**Challenge**
Please count the lines in the records below that contain the string "label", treating uppercase and lowercase as different. Reply with the number only.

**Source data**
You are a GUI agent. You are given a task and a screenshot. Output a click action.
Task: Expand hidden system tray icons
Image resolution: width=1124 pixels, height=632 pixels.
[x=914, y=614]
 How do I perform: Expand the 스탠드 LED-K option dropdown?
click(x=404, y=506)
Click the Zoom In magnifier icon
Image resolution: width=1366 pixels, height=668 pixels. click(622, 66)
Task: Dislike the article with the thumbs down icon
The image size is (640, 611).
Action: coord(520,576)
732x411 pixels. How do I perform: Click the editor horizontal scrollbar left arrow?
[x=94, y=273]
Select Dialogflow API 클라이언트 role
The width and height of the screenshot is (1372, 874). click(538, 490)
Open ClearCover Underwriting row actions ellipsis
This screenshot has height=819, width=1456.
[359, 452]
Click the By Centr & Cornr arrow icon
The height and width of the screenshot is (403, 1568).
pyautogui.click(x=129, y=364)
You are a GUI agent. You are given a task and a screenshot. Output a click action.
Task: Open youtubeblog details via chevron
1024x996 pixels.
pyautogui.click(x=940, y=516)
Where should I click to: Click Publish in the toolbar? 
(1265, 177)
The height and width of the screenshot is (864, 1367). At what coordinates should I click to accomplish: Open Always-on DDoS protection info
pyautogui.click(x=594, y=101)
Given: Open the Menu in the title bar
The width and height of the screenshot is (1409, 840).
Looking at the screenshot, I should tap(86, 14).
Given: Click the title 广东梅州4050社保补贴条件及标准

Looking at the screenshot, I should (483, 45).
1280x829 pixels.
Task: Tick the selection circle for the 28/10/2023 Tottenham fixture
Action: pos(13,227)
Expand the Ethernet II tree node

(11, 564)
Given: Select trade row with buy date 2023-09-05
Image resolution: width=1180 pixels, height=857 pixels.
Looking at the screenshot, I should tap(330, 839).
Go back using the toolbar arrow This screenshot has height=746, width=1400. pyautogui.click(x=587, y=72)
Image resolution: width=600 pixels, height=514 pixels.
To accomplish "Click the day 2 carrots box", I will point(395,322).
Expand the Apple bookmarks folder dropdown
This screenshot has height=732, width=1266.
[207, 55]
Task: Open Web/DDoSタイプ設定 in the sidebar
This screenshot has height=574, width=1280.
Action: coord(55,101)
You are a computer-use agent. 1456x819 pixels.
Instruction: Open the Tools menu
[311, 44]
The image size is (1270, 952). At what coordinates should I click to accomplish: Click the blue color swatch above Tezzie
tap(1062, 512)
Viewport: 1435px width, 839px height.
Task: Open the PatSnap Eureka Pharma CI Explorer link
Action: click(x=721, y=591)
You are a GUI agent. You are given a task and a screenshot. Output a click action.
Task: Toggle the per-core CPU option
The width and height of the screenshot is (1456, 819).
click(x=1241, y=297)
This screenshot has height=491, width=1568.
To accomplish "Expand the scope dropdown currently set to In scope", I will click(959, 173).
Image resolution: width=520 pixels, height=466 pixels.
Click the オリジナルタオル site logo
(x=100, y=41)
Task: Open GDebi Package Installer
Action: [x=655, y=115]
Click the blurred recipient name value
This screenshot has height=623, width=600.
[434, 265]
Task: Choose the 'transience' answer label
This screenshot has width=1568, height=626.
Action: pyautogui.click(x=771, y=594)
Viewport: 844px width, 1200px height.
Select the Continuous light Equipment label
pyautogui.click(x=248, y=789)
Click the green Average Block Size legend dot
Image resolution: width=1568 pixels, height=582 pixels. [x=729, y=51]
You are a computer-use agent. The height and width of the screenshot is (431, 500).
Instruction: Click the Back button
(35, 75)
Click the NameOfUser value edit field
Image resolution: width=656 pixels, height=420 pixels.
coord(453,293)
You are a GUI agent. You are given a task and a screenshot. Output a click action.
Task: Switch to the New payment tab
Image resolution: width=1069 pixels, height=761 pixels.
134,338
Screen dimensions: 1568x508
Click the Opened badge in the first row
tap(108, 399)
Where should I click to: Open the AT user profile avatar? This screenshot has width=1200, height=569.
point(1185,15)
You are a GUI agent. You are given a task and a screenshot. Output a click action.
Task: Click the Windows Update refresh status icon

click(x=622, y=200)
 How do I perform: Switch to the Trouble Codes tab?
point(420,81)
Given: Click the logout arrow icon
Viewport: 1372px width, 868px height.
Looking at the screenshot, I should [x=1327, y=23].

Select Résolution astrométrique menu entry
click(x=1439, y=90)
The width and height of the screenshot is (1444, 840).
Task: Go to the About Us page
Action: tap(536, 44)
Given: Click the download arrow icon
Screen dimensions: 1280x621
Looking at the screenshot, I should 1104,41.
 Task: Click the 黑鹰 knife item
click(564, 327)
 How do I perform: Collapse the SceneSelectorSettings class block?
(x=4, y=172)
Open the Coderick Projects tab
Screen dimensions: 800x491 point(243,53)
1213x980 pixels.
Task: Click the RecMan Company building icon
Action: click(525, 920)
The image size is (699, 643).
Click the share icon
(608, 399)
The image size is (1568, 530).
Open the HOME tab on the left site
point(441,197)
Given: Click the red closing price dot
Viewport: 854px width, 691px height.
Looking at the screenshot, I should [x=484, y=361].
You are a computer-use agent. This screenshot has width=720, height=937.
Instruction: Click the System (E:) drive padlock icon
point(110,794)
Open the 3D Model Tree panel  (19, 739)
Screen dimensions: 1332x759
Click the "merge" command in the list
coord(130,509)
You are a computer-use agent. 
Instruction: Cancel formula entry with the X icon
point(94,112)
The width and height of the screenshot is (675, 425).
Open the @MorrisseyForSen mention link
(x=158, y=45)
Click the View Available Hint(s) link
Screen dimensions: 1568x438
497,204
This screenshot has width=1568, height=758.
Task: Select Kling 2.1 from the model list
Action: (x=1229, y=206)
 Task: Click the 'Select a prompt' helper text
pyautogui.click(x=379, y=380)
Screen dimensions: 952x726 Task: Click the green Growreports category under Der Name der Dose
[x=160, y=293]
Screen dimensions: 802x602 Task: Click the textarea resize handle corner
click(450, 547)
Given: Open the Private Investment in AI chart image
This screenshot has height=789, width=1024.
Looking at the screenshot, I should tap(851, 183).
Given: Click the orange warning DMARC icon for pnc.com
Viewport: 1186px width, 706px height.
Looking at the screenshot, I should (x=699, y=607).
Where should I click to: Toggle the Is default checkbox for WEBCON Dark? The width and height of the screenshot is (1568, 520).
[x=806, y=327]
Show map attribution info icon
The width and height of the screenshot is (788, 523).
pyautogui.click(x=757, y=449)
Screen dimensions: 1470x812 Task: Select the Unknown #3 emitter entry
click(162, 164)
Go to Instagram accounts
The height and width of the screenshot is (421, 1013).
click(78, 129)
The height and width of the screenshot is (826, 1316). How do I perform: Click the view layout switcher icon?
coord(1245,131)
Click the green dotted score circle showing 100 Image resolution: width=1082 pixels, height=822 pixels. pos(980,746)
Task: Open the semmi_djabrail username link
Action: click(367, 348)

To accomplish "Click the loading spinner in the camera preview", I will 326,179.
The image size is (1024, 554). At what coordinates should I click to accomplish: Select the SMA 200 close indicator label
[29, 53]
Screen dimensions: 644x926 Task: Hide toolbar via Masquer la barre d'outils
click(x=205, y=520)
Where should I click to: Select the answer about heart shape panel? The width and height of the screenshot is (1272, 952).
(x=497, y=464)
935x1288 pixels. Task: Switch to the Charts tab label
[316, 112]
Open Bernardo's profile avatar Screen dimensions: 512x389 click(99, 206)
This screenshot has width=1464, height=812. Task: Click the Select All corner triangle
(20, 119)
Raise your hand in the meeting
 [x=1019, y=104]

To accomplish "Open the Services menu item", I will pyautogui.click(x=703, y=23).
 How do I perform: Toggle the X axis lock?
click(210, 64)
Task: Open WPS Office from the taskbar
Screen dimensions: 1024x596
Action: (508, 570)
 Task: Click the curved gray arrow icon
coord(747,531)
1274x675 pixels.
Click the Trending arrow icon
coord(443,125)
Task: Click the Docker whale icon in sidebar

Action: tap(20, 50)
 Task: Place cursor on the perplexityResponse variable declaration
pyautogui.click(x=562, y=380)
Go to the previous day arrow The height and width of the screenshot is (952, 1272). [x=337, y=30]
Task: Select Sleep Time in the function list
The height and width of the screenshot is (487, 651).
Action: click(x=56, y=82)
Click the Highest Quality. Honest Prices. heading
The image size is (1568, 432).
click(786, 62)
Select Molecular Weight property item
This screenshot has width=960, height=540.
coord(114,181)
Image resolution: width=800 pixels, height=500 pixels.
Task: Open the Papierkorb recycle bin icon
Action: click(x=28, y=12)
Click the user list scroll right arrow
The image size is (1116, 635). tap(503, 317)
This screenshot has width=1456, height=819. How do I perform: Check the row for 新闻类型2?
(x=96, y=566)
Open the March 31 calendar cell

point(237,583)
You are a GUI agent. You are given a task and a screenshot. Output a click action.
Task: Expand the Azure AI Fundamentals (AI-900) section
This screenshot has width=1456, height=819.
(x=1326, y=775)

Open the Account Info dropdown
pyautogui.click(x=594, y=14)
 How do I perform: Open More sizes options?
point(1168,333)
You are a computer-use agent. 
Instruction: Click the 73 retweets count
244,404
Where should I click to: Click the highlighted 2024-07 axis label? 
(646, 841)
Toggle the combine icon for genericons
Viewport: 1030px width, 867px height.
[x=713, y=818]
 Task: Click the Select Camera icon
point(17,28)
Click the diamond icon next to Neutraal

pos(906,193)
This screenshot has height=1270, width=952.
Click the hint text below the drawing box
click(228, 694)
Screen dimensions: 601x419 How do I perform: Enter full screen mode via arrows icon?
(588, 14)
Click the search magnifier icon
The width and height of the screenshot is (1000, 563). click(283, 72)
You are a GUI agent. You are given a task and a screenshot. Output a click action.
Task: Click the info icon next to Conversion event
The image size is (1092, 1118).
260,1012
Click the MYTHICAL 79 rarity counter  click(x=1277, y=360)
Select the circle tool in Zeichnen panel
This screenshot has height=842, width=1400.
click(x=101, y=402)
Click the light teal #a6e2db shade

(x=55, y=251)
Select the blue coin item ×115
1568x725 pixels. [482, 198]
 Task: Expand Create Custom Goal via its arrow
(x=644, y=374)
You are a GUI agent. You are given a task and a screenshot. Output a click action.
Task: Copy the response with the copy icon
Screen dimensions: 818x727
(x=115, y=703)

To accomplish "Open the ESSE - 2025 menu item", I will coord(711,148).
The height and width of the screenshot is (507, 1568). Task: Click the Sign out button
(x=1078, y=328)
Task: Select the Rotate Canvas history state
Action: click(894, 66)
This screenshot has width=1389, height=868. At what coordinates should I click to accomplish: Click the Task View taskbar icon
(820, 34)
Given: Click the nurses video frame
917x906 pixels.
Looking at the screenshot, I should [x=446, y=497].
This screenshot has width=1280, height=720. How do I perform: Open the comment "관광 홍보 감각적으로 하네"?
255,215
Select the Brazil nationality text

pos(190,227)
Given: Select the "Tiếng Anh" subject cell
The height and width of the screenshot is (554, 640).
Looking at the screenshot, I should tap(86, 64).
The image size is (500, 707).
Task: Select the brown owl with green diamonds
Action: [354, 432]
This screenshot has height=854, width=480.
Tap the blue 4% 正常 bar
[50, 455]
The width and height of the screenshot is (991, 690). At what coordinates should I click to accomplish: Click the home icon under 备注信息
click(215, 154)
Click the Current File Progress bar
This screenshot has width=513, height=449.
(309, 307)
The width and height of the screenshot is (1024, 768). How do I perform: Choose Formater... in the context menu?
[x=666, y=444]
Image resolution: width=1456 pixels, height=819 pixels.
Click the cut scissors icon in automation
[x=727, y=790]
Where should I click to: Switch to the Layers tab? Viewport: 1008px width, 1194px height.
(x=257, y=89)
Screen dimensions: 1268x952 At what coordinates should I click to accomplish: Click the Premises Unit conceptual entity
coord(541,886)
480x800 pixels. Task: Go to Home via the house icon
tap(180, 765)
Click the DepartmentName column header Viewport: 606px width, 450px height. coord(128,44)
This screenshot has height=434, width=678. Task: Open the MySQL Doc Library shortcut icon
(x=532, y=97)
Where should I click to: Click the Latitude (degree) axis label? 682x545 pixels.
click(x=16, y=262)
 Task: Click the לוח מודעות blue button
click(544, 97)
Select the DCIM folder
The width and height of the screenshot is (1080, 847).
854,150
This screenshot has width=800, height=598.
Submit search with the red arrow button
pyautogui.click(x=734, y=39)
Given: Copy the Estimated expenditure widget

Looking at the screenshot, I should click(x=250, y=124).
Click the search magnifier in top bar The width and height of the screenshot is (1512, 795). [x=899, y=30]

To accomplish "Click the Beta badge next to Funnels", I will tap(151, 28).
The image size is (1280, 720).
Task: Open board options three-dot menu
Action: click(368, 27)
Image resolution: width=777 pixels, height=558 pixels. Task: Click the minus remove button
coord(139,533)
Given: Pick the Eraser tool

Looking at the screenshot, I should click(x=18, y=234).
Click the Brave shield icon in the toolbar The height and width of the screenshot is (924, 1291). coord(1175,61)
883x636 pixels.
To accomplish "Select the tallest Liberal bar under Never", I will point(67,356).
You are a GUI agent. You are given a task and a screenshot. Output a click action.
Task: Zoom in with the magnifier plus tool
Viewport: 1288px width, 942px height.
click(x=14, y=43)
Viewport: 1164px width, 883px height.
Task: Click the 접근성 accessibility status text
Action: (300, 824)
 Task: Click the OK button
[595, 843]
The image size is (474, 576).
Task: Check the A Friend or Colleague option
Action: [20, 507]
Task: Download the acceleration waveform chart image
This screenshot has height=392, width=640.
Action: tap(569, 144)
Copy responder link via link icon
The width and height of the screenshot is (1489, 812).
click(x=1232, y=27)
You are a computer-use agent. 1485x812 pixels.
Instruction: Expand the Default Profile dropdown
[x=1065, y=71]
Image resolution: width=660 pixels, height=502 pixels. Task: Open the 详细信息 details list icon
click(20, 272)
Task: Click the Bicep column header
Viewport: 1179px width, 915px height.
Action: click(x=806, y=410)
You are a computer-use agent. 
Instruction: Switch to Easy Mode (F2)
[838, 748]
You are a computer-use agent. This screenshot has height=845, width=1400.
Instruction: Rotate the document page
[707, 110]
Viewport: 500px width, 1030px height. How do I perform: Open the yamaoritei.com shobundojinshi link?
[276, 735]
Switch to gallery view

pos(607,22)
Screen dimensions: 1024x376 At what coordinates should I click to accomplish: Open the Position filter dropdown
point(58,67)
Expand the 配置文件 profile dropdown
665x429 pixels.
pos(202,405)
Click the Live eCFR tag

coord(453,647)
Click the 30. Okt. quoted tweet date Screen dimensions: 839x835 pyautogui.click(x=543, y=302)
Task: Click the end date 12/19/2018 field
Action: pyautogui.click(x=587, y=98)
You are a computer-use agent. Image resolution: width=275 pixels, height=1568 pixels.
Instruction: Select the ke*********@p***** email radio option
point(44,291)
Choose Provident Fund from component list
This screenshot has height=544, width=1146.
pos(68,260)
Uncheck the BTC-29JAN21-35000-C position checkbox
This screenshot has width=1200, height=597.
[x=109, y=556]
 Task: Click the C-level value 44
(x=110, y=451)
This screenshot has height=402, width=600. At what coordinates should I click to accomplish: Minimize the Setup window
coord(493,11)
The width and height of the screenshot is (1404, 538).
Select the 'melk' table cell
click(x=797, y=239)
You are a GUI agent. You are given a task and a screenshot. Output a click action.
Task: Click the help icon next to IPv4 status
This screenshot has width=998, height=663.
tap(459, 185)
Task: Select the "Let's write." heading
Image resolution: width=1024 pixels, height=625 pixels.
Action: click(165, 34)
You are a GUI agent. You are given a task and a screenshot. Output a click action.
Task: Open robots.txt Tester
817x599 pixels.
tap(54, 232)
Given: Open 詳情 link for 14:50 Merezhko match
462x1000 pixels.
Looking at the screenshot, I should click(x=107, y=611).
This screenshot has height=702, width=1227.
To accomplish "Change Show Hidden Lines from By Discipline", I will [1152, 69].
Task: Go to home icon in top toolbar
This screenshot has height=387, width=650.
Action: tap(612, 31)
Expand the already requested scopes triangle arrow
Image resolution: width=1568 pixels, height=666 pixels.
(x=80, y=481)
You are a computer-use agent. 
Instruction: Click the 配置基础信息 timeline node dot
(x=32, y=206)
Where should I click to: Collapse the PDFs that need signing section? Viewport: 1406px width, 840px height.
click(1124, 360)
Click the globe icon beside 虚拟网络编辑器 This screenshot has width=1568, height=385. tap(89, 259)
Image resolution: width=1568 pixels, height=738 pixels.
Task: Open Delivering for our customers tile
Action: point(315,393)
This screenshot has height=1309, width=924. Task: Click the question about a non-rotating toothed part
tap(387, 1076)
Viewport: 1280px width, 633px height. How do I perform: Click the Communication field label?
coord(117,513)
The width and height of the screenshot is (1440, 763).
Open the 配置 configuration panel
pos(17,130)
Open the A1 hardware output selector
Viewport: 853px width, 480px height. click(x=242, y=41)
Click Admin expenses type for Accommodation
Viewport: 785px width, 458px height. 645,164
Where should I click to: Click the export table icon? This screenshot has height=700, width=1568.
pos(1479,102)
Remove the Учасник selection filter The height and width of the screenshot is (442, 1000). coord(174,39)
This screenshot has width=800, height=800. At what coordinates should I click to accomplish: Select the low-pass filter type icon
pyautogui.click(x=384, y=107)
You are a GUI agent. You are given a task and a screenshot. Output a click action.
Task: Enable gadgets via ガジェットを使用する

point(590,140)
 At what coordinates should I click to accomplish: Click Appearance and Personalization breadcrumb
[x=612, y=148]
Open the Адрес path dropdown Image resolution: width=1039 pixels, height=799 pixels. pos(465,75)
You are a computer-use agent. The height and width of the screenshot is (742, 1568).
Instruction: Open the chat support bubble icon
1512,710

**Full answer**
7